6)强心甙类药物:可抑制脑室脉络丛细胞钠-钾-ATP系统,从而减少脑脊液生成约60%。对小儿急性颅内高压征合并毒血症及心功能不全者,在应用高渗脱水剂时,应加用强心甙类药物。一般应用治疗心脏病的常规剂量才有效,并每8小时用药1次。

(2)其他降低颅内压的措施

1)高压氧:对颅内高压征的病儿应给氧气吸入,以改善脑供氧和脑细胞功能。对有严重的颅内高压征的患儿,有条件时可用高压氧治疗。在进行高压氧治疗时,要注意防治氧中毒、减压病,有进行性出血、肝、肾或心功能不全时要慎重。

2)过度通气:当颅内压增高达危险水平高于2.67~3.33kPa(270~360mmH2O)时,如能及时进行过度通气,可使颅内压迅速降低,故过度通气是治疗颅内高压征的急救措施。其方法是用人工通气机(或气囊做手工过度通气)增加患儿的肺通气量,以引起低碳酸血症。在颅内高压征的晚期,血管反应性完全消失时,此治疗方法无效。

3)控制性脑脊液引流:可以治疗严重的颅内高压征患儿。通过经侧脑室穿刺测量颅内压的装置,在描记颅内压的监护下,进行控制性脑脊液引流,其平均速度一般为每分钟2~3滴,使颅内压维持在2.00kPa(15mmHg)以下。如颅内压>2.67~3.33kPa(20~25mmHg)时,应适当地加快引流的速度。此种引流脑脊液的方法,疗效迅速而明显。

三、护理问题

(一)舒适度的改变 头痛、呕吐:与颅内压增高有关。

(二)潜在并发症

1.脑疝 与颅内压增高有关。

2.窒息:与呼吸道分泌或呕吐物吸入有关。

3.受伤 与抽搐有关。

(三)体温异常 与感染和体温调节中枢受压有关。

四、护理措施

1.安静卧床,头部抬高30°有利于颅内血液回流,但病儿有脑疝前驱症状时,应平卧或头略低。

2.给予高蛋白、高维生素饮食,不能进食病儿给鼻饲或静脉高营养,注意保持大便通畅。

3.对昏迷病儿要注意眼、耳、鼻、口腔及皮肤的护理,防止暴露性角膜炎、褥疮、中耳炎、口腔炎、吸入性肺炎等并发症。

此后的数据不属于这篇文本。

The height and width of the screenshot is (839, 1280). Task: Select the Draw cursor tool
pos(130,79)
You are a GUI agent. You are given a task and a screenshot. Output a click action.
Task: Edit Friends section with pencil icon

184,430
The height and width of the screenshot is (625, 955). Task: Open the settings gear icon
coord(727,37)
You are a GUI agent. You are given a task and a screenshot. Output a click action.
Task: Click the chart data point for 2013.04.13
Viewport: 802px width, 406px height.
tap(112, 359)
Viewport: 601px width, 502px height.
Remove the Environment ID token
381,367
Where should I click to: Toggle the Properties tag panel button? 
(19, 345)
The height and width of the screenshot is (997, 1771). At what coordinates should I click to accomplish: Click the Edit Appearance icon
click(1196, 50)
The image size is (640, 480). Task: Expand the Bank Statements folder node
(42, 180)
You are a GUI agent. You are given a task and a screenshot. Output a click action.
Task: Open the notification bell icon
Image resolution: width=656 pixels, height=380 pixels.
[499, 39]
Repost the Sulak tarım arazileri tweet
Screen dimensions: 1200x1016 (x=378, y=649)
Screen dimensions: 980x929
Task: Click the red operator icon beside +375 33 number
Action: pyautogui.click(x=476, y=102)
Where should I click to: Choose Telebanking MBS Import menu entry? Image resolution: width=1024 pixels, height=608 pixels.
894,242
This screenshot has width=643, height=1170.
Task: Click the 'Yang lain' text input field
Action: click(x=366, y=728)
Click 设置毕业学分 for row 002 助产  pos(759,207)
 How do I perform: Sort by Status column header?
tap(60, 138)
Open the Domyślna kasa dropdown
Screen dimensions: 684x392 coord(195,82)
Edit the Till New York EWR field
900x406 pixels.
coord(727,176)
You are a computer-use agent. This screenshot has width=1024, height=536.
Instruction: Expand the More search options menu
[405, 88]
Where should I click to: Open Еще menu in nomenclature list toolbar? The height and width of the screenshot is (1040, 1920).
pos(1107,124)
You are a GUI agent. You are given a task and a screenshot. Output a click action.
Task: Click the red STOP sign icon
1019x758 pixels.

4.密切观察病情,监测生命体征,详细记录抢救经过及病情变化,观察面色、肢体肌张力、呼吸频率及节律、心率、心律、心音、血压、两侧瞳孔大小及对光反应和意识状态等。

5.降低颅内压的药物主要是提高血浆渗透压,使钠及水从尿中排出,并应配合应用利尿剂,可使脑脊液生成减少,与脱水剂使用可增强效果。应用脱水剂在15~30分钟内推注或快速滴入,不可外渗。注入脱水剂后,应记录尿量,测血压,注意瞳孔变化以及肌张力改变等。

6.控制性过度通气可降低PaCO2,减少脑血流量,降低颅内压。PaCO2应维持在3.3~4.7kPa(25~35mmHg),应密切观察有无抽搐等呼吸性碱中毒症状表现。

7.保证静脉通畅,准确地按医嘱要求调节输液速度、应用脱水剂、利尿剂等治疗药物,减轻病儿颅内高压症状;呕吐频繁者暂禁食数小时,减少吸入的危险。

8.选择合适方式供氧,保持呼吸道通畅,避免二氧化碳潴留;对气道分泌物有节制地清除,不因吸引而造成人为的低氧;备好呼吸器,必要时人工辅助通气,保证血氧分压在正常范围。

9.及时、准确地对症处理,如降温、止惊、止血等。

10.健康教育 去除病因,积极治疗原发病。如抗感染、纠正休克与缺氧、改善通气、消除颅内占位性病变等。